- [Text for analysis]:
Don’t be surprised if the territory ends up paying $50 million over the next 15 years to the bankers at CIBC who are financing three expensive public works projects.
This figure is, admittedly, a rough projection.
It’s based on an estimate offered on Monday by Craig Tuton, chair of the Yukon Hospital Corporation, who said he expected the interest rate for a $67-million loan would likely be “somewhere below five per cent.”
That’s supposing that when the corporation locks in the repayment rate of the loan, the prime business rate remains at 2.25 per cent.
Using a rate of 4.5 per cent, interest would rack up to just above $51 million.
Add half a percentage point and you end up just shy of $53 million. Take away half a percentage point and you get $49.5 million.
The money is being borrowed to build the new medical residence underway in Whitehorse and new hospitals in Watson Lake and Dawson City.
This is the hospital corporation’s first foray into the construction business. It was thrust into this role over the past year by the territorial government.
The reasons are fairly simple. The government is running out of money. Borrowing now means the territory can throw up buildings it couldn’t otherwise afford.
Of course, this borrowing comes at a cost. About $50 million, give or take.
And there’s more borrowing to come. The Yukon Energy Corporation hopes to raise $100 million in a 30-year bond offering to pay for the expansion of the Mayo-B hydro electric dam and other projects.
“This is debt on a scale that no previous Yukon premier or minister of finance has considered. And, on top of it, they’ve been extremely secretive and evasive on coming clean on this,” said Liberal Leader Arthur Mitchell.
Health Minister Glenn Hart did not respond to requests for an interview this week. Neither did Premier Dennis Fentie, who is also the finance minister.
To date, the two have had very little to say in public about the hospital corporation’s borrowing scheme.
Mitchell characterizes the answers provided by Hart in the legislature on the matter over the past year as “at least disingenuous, if not downright misleading.”
When Mitchell asked Hart in April for details on the $17-million loan that is financing the new medical residence in Whitehorse, Hart claimed he didn’t have that information “in front of him,” but offered to provide it to Mitchell later. He never did.
An access-to-information request since filed by the Liberals shows that Hart did possess details of the loan in question. A letter dated January 27 from Tuton to Hart describes draft interest rates and amortization periods proposed by the bank.
This information is admittedly dated. The letter proposes that the loan be repaid over either five, 10 or 10.5 years. The period has since lengthened to 15 years.
Mitchell raised more questions about the hospital corporation’s loans in December. Again, Hart chose to not answer them.
“He had some very specific figures he was looking at,” said Mitchell. “That was not reflected in the answers he provided last spring or this fall in the House.
“There’s been a real shell game of hide the pea on this thing, and it’s been anything but open and accountable government.”
All this borrowing may be poorly timed. It comes at a time when Prime Minister Stephen Harper is musing aloud about cutting transfer payments to the provinces and territories, and when one-off agreements with Ottawa to build affordable housing and pay for health services look unlikely to be renewed.

- [Dataset excerpts]:
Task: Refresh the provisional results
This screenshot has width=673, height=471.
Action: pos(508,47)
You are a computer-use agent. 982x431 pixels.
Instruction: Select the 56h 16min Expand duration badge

- [Required work]:
(1) Answer these questions using the article on Yukon hospital borrowing.
(a) Who chairs the Yukon Hospital Corporation?
(b) How much does the Yukon Energy Corporation hope to raise in its bond offering?
(c) What three buildings is the borrowed money paying for?
(2) Repeat the article on Yukon hospital borrowing word for word, from "Of course, this" to "the finance minister.".
The items have no role in what follows.

- [Solution list]:
(1)
(a) Craig Tuton.
(b) $100 million, in a 30-year bond offering.
(c) The new medical residence in Whitehorse and new hospitals in Watson Lake and Dawson City.

(2)
Of course, this borrowing comes at a cost. About $50 million, give or take.
And there’s more borrowing to come. The Yukon Energy Corporation hopes to raise $100 million in a 30-year bond offering to pay for the expansion of the Mayo-B hydro electric dam and other projects.
“This is debt on a scale that no previous Yukon premier or minister of finance has considered. And, on top of it, they’ve been extremely secretive and evasive on coming clean on this,” said Liberal Leader Arthur Mitchell.
Health Minister Glenn Hart did not respond to requests for an interview this week. Neither did Premier Dennis Fentie, who is also the finance minister.